Newfoundland and Labrador Health Services said in an emailed statement Thursday it aims to reduce the number of private health-care staff from around 340 today to around 60 people — which health authority CEO David Diamond says is the pre-pandemic level — by April 2026.
"We're trying to balance the need to remove agency nurses from our system in a systematic way over the next period of time, but also to maintain services, and recognize that it's not a static figure," Diamond told reporters Thursday.
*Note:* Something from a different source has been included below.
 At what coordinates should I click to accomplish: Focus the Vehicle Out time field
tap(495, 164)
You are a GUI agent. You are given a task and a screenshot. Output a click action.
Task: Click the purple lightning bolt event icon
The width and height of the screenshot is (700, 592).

"Some of those pressures are easing, we're happy to say. But, you know, we still do from time to time have challenges, and so the use of agency nurses is still part of our strategy."
The number of agency nurses has dropped from 385 in February, and the health authority's goal is to lower that by 30 per cent by the end of the year.
Diamond said the health authority expects to spend $70 million this year on agency nurses.
Health Minister Tom Osborne, who has called the use of agency nurses a necessary evil, says the provincial government has ramped up recruitment and retention measures.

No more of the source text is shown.